Thursday, August 12, 2010

Durer Altarpiece Unveiled 21 Years After Acid Attack

Virgin unveiled after acid attack


Exhibition in Dresden reunites Dürer painting with altarpiece following a 21-year restoration

By Martin Bailey


The Virgin of Sorrows in 1988 after acid was thrown at it (left) and in the ensemble today


LONDON. A panel from Dürer’s first major altarpiece has been restored after a 21-year treatment following a devastating acid attack in Munich. The Virgin of Sorrows has been unveiled in Dresden, where it was reunited with the rest of the altarpiece of the Seven Sorrows for the first time in nearly five centuries.

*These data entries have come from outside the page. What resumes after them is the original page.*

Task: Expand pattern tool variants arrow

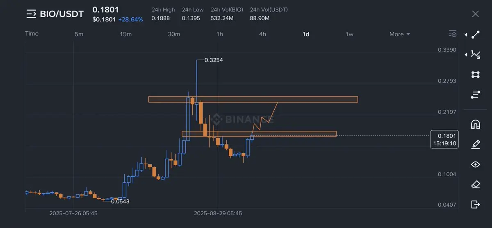Action: tap(466, 54)
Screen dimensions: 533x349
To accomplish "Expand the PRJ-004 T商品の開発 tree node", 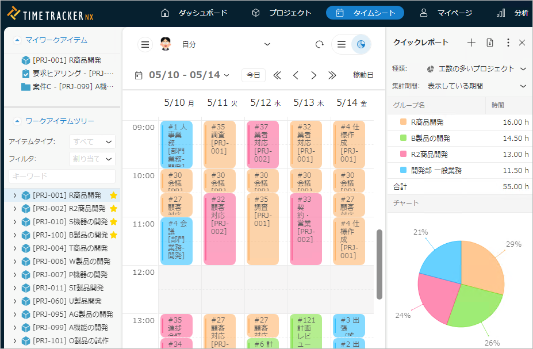I will (14, 248).
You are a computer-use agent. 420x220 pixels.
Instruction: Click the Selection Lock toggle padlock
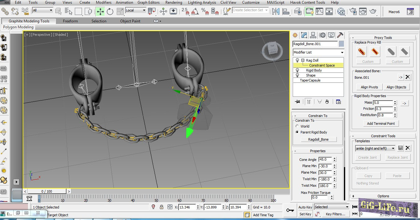pyautogui.click(x=161, y=207)
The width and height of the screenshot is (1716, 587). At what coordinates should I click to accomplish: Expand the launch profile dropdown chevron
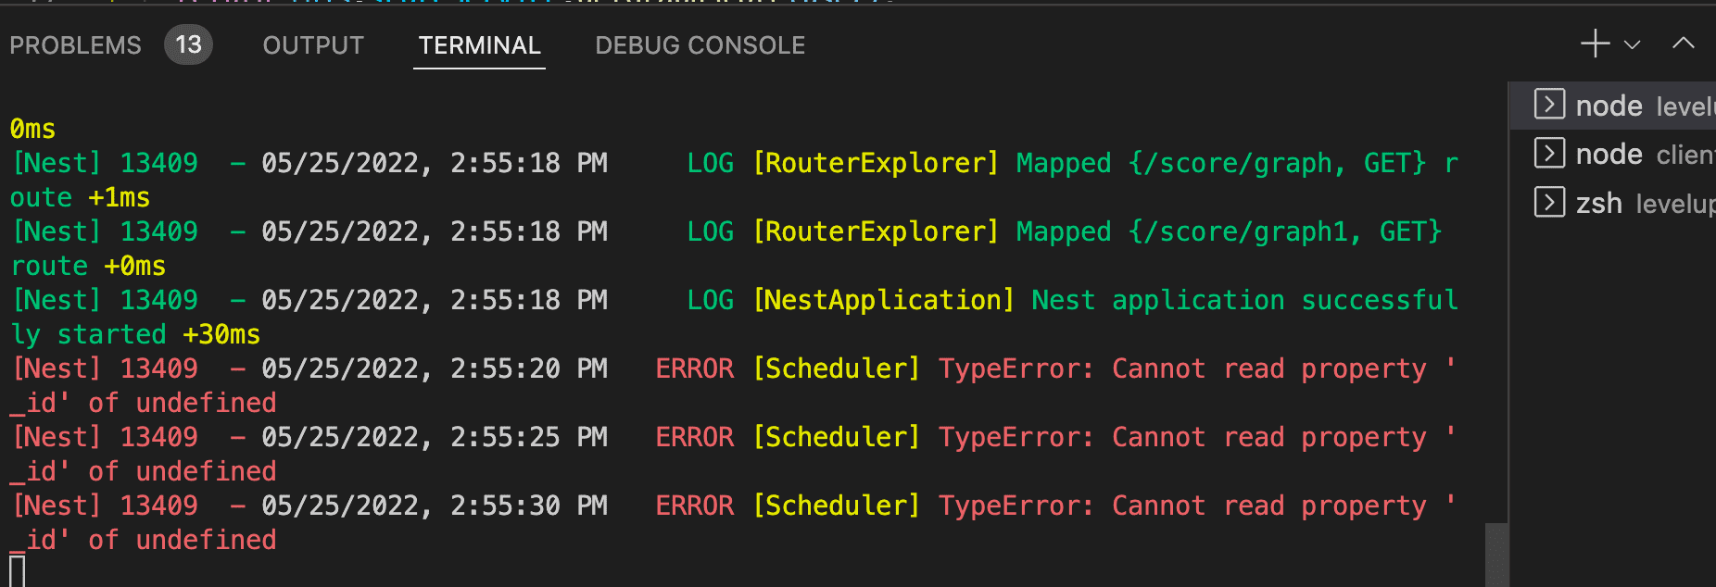(x=1633, y=44)

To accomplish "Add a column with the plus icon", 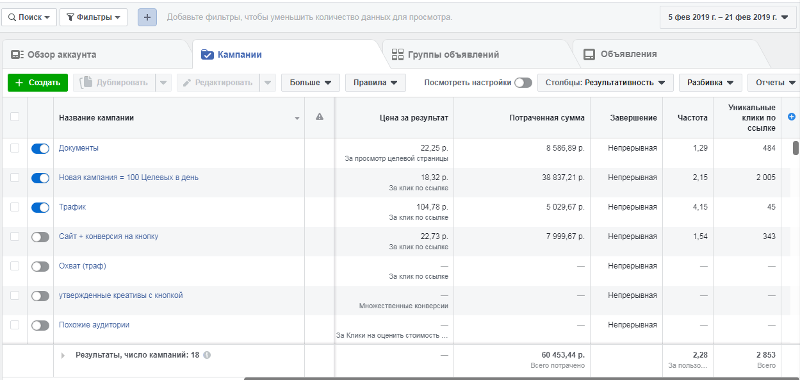I will [791, 117].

Dürer painted the Seven Sorrows and the Seven Joys of the Virgin in 1496, at the age of 25. It may have been commissioned by Frederick the Wise for his palace church at Wittenberg. The altarpiece was probably dismem­bered during the Refor­mation, and the seven panels of the Sorrows (of the life of Christ) passed to the artist Lucas Cranach the Younger, whose father had been a court painter. In 1588 Cranach’s estate sold them to the Saxon art collection in Dresden, and they later went to the city’s Gemäldegalerie.

[...]

It was not until 1934 that German art historian Ernst Buchner suggested that the Munich and Dresden panels had originally formed part of the same altarpiece. However, they were never brought together for a temporary display. This was initially because of the Second World War, then the division of Germany, and finally the acid attack.

[...]

In Dresden, the individual panels of the Seven Sorrows and the Virgin of Sorrows are being presented together in a temporary frame, giving an idea of their original appearance. Following the display in the exhibition “State of the Art” (until 7 November), the central panel will return to Munich, where it will once again be presented with the gallery’s other Dürers.